___ STORED RECORDS ___
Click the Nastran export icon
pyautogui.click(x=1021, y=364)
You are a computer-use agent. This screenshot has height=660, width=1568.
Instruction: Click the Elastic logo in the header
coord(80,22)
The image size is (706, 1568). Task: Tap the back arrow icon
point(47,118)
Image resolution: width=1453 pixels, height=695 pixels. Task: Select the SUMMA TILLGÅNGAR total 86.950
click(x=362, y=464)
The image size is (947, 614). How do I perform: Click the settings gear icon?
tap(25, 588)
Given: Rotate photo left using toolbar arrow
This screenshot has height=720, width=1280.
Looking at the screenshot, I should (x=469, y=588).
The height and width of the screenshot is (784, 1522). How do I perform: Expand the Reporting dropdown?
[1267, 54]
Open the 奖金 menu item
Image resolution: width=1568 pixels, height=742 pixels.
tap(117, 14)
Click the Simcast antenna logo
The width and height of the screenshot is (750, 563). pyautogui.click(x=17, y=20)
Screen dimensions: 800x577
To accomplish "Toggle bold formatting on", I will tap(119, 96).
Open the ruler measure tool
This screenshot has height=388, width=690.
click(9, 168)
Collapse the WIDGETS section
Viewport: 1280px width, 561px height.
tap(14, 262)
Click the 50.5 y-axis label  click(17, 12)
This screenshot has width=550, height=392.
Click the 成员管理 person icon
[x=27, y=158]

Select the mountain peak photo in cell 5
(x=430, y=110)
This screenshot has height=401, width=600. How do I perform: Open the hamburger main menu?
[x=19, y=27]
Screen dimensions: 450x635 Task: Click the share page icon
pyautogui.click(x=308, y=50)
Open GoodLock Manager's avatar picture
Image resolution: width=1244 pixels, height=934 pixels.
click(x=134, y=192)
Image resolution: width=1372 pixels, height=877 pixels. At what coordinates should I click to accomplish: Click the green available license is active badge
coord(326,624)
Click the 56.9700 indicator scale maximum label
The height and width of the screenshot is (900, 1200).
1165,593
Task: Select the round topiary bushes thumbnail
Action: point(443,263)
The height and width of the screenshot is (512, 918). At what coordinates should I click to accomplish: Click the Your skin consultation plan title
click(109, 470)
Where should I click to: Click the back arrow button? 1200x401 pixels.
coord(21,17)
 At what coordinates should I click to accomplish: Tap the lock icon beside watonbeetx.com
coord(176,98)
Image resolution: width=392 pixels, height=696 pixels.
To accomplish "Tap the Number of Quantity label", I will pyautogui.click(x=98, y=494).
___
#### STATED GOAL
Switch "icon" to "symbol" everywhere it occurs in the data above, and reproduce the data with no other changes.

#### CORRECT RESULT
Click the Nastran export symbol
pyautogui.click(x=1021, y=364)
You are a computer-use agent. This screenshot has height=660, width=1568.
Instruction: Click the Elastic logo in the header
coord(80,22)
The image size is (706, 1568). Task: Tap the back arrow symbol
point(47,118)
Image resolution: width=1453 pixels, height=695 pixels. Task: Select the SUMMA TILLGÅNGAR total 86.950
click(x=362, y=464)
The image size is (947, 614). How do I perform: Click the settings gear symbol?
tap(25, 588)
Given: Rotate photo left using toolbar arrow
This screenshot has height=720, width=1280.
Looking at the screenshot, I should (x=469, y=588).
The height and width of the screenshot is (784, 1522). How do I perform: Expand the Reporting dropdown?
[1267, 54]
Open the 奖金 menu item
Image resolution: width=1568 pixels, height=742 pixels.
tap(117, 14)
Click the Simcast antenna logo
The width and height of the screenshot is (750, 563). pyautogui.click(x=17, y=20)
Screen dimensions: 800x577
To accomplish "Toggle bold formatting on", I will tap(119, 96).
Open the ruler measure tool
This screenshot has height=388, width=690.
click(9, 168)
Collapse the WIDGETS section
Viewport: 1280px width, 561px height.
tap(14, 262)
Click the 50.5 y-axis label  click(17, 12)
This screenshot has width=550, height=392.
Click the 成员管理 person symbol
[x=27, y=158]

Select the mountain peak photo in cell 5
(x=430, y=110)
This screenshot has height=401, width=600. How do I perform: Open the hamburger main menu?
[x=19, y=27]
Screen dimensions: 450x635 Task: Click the share page symbol
pyautogui.click(x=308, y=50)
Open GoodLock Manager's avatar picture
Image resolution: width=1244 pixels, height=934 pixels.
click(x=134, y=192)
Image resolution: width=1372 pixels, height=877 pixels. At what coordinates should I click to accomplish: Click the green available license is active badge
coord(326,624)
Click the 56.9700 indicator scale maximum label
The height and width of the screenshot is (900, 1200).
1165,593
Task: Select the round topiary bushes thumbnail
Action: point(443,263)
The height and width of the screenshot is (512, 918). At what coordinates should I click to accomplish: Click the Your skin consultation plan title
click(109, 470)
Where should I click to: Click the back arrow button? 1200x401 pixels.
coord(21,17)
 At what coordinates should I click to accomplish: Tap the lock symbol beside watonbeetx.com
coord(176,98)
Image resolution: width=392 pixels, height=696 pixels.
To accomplish "Tap the Number of Quantity label", I will pyautogui.click(x=98, y=494).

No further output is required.